ECO | Econet Wireless 1H24 Earnings Update; Significant capex investment into network

    The operating environment remained challenging for Econet as sub-economic tariffs amidst a depreciating local currency continued to threaten the long-term viability of the local telecoms sector. Although the Regulator granted the sector a tariff adjustment of 50% during the period (in April), the sector's operating costs grew by a larger margin owing to the inflationary environment. Nevertheless, following years of under-investment, Econet spent 24% of its revenue towards capex during the period under review and leveraged its partnerships with major equipment vendors to modernise 691 base station sites covering Harare and Bulawayo, thus improving performance, capacity and coverage. The Group saw volumes growth of 24% and 25% for voice and data, respectively compared to the prior year period.

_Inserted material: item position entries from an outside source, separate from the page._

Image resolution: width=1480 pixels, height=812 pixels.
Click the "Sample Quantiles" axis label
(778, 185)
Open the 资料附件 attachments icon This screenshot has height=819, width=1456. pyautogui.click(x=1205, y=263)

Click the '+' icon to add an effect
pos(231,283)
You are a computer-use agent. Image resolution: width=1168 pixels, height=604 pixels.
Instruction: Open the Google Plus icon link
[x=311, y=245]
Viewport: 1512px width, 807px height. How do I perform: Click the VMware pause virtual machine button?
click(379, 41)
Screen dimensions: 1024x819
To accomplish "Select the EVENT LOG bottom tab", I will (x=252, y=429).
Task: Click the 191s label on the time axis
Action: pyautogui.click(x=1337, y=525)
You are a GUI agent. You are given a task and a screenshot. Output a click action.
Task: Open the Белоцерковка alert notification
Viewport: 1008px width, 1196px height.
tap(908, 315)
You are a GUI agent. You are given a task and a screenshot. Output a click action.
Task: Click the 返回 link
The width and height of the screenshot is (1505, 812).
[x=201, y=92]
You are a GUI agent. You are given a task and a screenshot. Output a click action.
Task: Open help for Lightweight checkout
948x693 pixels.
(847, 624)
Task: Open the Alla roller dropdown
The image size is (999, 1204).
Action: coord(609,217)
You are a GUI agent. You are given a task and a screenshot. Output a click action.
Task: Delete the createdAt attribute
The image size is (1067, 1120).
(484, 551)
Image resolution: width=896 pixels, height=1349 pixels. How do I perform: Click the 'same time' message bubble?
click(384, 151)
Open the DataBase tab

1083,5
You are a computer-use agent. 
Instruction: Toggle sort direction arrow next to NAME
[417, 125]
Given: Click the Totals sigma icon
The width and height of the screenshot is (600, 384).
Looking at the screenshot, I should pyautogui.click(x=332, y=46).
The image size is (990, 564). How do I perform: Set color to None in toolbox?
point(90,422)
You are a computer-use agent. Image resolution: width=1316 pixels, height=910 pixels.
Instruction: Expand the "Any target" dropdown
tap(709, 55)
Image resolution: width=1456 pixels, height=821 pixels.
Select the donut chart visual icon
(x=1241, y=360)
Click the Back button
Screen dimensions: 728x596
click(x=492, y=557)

Consequently, historical revenue increased 1,035% to ZWL$836.35bn from ZWL$73.71bn in 1H23. EBITDA grew 1,184% to ZWL$428.17bn from ZWL$33.32bn in 1H23, with EBITDA margin rising from 45.2% to 51.19%. However, the Company was unable to redeem its matured debentures during the period due to inability to secure foreign currency via the RBZ's foreign currency auction. Consequently, exchange losses from the USD- denominated liabilities driven by the weakening local currency continued to have a negative impact on the Group's performance. The Group incurred exchange losses of ZWL$287bn, representing 34% of total revenue. Resultantly, the Group posted a loss before monetary adjustments in real terms, but historical PAT was up 633% to ZWL$28.2n. Econet closed the period with ZWL$94.67bn in cash against ZWL$362.66bn in debt. The Group did not declare an interim dividend for the period in light of its ongoing capital expenditure program.